Dose finding for classical hormonal contraceptives for women is usually done by investigating the surrogate endpoint inhibition of ovulation. For novel compounds such an approach is not feasible because they do not necessarily inhibit ovulation and no other surrogate endpoint for pregnancy is available. The only way to assess the efficacy of such a product is the direct measurement of the contraceptive efficacy. However, a classical parallel group dose response trial investing several doses including at least one ineffective dose is not possible due to ethical considerations. Therefore, an alternative trial design to determine the lowest effective dose of a new compound that minimizes the number of unwanted pregnancies occurring during the trial is needed. Seven dose escalation designs used to find the maximal tolerated dose in cancer trials were investigated for our problem of determining the minimal effective dose (LED) in preventing pregnancies over 1 year. The statistical properties of these designs were elucidated by a simulation study. The most suitable dose de-escalation designs to determine the LED of a new contraceptive that minimizes the number of unwanted pregnancies occurring during the trial were the continual reassessment method and a design derived from the classical “ 3+3” design in cancer, but with a cohort size of 100 instead of 3. Both dose-finding designs substantially reduced the expected number of pregnancies to less than 4 pregnancies compared to 16.9 in the classical dose-finding design. However, this clear advantage comes at the price of a 5-fold increase in trial duration.

Introduction

One of the key steps in any pharmaceutical drug development program is the elucidation of the dose–response relationship. In dose finding trials the optimal dose has to be determined. On the one hand, choosing a dose too low might result in a failure in the subsequent phase III clinical trials due to inefficacy. On the other hand, choosing a dose too high might lead to unnecessary safety problems during subsequent drug development or even after the drug has being marketed; see, e.g. Bretz et al. (2008) for a comprehensive overview.

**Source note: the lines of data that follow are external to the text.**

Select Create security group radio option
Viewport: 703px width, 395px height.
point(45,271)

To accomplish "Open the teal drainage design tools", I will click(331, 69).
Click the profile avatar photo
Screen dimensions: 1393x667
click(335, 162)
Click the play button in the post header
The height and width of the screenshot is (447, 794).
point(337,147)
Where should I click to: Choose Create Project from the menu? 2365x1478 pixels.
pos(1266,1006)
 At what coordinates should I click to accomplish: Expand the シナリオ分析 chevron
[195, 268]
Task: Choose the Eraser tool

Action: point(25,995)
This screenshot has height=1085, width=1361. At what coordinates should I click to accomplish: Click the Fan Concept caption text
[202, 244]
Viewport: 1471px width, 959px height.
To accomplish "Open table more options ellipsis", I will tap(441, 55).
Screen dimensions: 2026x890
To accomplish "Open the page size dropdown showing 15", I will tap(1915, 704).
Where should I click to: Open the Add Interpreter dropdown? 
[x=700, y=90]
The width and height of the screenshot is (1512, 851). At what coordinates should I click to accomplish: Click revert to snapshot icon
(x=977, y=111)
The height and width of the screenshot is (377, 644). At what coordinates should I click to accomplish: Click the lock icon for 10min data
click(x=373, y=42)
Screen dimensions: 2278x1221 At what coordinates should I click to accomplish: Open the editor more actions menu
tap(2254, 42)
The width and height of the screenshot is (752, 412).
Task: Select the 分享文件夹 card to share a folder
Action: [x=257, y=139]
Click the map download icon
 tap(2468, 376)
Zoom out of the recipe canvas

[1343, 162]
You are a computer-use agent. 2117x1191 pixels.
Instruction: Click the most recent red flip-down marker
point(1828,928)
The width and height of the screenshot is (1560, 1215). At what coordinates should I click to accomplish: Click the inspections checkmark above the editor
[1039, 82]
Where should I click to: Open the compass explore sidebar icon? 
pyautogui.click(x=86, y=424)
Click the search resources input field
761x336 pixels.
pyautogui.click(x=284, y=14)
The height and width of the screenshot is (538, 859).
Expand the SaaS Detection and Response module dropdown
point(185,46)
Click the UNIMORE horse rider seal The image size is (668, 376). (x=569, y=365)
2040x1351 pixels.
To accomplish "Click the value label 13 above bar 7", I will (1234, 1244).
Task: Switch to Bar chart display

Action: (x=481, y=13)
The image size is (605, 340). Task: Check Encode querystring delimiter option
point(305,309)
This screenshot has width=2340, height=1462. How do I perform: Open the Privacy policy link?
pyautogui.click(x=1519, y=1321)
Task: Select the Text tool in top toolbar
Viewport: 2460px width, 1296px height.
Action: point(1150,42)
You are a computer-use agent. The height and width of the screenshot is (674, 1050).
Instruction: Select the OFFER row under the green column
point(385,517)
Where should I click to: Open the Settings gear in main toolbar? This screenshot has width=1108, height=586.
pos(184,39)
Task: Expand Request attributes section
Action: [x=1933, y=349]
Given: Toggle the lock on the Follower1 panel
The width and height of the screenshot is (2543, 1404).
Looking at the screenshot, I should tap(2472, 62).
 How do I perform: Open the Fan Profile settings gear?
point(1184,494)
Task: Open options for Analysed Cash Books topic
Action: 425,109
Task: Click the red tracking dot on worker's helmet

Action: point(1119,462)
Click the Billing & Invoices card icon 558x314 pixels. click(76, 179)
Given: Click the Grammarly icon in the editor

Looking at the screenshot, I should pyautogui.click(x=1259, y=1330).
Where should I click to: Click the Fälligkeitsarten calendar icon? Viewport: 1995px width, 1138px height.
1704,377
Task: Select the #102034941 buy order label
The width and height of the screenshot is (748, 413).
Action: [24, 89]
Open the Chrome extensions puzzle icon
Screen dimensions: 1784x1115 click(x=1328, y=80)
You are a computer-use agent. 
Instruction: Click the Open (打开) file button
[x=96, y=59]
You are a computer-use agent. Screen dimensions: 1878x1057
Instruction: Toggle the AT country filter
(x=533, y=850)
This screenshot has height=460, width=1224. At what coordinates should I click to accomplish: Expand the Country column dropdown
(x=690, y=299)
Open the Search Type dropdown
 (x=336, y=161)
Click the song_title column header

Dose finding for classical hormonal contraceptives is usually done by investigating ovulation inhibition in healthy female volunteers; see, e.g. Heger-Mahn et al. (2004). Ovulation inhibition is a broadly accepted surrogate endpoint since ovulation is an absolute precondition for conception. In addition ovulation inhibition can be rapidly and reliably assessed within two cycles of pill intake.

For novel non-ovulation-inhibition contraceptive approaches, e.g. methods impacting endometrial, cervical, or male reproductive parameters, such an approach is not feasible. These new strategies do not necessarily inhibit ovulation and yet no other surrogate endpoint for contraceptive efficacy is available. Similar to phase III clinical trials on contraceptives, the only way to assess the efficacy of such a product is the direct measurement of the contraceptive efficacy, by the Pearl Index (PI), i.e., the number of pregnancies per 100 women-years; see Gerlinger et al. (2003). The PI is the ultimate clinically relevant endpoint and in contrast to the surrogate parameter ovulation inhibition, it encompasses also all non-ovarian contraceptive effects, e.g. effects on cervical mucus sperm permeability, endometrial receptivity, fallopian tube function and all male reproductive factors. Phase III trials typically assess the contraceptive efficacy over a treatment period of one year.

A classical parallel group dose–response trial investing several doses including at least one ineffective dose would lead to a number of contraceptive failures, i.e., unplanned pregnancies, especially in women randomized to an ineffective dose. Such a dose–response trial design does not seem to be practicable nor does it seem acceptable from an ethical point of view. The strategy to identify the maximum tolerated dose (MTD) used frequently in early drug development, e.g., in oncology, is used as the basis for the concept. While the MTD is found by applying increasing doses, starting from a well-tolerated dose up to a point of intolerance, the approach presented here applies decreasing doses, starting from a presumed effective dose down to an ineffective dose. Thus, the least-effective dose (LED) is zeroed in. A trial design that minimizes the (absolute) number of unwanted pregnancies is presented. However, given the limited extend of our simulation study, further research is warranted.